-- begin Record excerpts --

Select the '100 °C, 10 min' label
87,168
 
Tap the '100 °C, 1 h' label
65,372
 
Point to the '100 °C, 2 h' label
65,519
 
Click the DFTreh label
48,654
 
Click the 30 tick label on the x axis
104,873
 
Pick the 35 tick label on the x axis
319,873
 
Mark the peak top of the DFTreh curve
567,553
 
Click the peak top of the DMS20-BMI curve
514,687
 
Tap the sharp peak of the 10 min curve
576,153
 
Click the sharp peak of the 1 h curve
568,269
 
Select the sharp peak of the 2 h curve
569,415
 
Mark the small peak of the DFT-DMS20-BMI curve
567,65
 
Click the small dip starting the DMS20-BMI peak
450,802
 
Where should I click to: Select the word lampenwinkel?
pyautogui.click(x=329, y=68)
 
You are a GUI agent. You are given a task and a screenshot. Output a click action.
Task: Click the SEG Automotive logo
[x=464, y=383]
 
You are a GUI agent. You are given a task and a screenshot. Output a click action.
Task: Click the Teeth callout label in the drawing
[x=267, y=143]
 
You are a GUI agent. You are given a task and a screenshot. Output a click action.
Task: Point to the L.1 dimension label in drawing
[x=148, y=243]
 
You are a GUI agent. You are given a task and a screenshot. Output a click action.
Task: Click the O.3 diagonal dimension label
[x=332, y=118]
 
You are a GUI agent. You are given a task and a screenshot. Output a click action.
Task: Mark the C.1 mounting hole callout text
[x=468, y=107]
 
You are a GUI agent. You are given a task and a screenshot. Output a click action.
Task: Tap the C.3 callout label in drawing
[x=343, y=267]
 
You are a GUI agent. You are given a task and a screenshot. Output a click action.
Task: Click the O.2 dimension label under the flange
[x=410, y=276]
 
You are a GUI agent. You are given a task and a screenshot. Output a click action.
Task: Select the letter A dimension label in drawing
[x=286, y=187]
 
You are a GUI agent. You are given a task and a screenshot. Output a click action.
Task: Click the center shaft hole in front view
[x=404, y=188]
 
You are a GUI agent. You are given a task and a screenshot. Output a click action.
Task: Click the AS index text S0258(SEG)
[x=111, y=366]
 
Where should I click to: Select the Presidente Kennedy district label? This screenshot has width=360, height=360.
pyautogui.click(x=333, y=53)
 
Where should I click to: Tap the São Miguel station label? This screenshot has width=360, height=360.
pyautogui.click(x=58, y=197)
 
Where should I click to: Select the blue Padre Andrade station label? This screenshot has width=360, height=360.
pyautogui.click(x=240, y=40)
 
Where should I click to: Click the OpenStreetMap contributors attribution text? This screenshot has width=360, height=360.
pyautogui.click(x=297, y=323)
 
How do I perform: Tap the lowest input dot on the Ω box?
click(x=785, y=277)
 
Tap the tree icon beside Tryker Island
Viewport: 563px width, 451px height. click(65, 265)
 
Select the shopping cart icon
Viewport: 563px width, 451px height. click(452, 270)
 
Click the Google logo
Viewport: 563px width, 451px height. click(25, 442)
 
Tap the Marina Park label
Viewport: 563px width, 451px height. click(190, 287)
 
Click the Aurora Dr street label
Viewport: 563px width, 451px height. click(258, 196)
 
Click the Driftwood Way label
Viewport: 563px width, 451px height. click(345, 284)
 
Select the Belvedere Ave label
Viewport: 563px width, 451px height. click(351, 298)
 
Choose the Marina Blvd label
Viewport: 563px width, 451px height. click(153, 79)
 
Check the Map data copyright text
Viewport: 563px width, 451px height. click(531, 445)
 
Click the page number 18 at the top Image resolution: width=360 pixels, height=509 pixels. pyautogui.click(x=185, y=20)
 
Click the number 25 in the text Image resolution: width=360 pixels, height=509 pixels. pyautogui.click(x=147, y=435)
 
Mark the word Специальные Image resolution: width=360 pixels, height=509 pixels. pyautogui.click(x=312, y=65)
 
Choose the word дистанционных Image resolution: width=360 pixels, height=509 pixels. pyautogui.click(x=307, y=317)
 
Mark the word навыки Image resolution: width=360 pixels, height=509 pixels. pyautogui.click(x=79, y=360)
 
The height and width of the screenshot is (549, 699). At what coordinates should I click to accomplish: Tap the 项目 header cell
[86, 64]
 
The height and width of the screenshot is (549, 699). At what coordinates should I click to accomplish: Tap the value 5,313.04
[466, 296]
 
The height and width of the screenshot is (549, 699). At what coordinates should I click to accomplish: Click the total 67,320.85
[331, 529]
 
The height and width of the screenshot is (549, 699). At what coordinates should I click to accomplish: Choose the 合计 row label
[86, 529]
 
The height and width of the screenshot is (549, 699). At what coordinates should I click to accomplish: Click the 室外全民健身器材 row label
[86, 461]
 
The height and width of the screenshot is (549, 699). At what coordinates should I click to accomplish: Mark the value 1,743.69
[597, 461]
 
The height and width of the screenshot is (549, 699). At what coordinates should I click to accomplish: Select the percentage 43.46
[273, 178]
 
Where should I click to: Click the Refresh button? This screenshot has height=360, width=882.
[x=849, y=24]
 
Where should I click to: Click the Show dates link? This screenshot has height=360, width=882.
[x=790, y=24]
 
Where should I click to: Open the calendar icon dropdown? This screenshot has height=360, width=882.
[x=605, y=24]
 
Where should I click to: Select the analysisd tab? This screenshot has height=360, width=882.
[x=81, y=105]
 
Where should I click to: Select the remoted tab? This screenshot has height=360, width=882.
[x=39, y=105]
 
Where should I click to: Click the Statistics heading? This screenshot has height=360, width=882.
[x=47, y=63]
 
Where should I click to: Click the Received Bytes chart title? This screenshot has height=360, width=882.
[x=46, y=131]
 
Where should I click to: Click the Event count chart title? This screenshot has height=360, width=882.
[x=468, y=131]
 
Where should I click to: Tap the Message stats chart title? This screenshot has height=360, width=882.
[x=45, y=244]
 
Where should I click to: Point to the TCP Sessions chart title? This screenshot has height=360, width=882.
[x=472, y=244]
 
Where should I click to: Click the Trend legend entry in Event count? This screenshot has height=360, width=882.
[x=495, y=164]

-- end Record excerpts --

### Directive
Pull out every line in the listing above that contains the word "Point", matching case exactly, and copy each one in full.

### Output of the exercise
Point to the '100 °C, 2 h' label
Task: Point to the L.1 dimension label in drawing
Where should I click to: Point to the TCP Sessions chart title? This screenshot has height=360, width=882.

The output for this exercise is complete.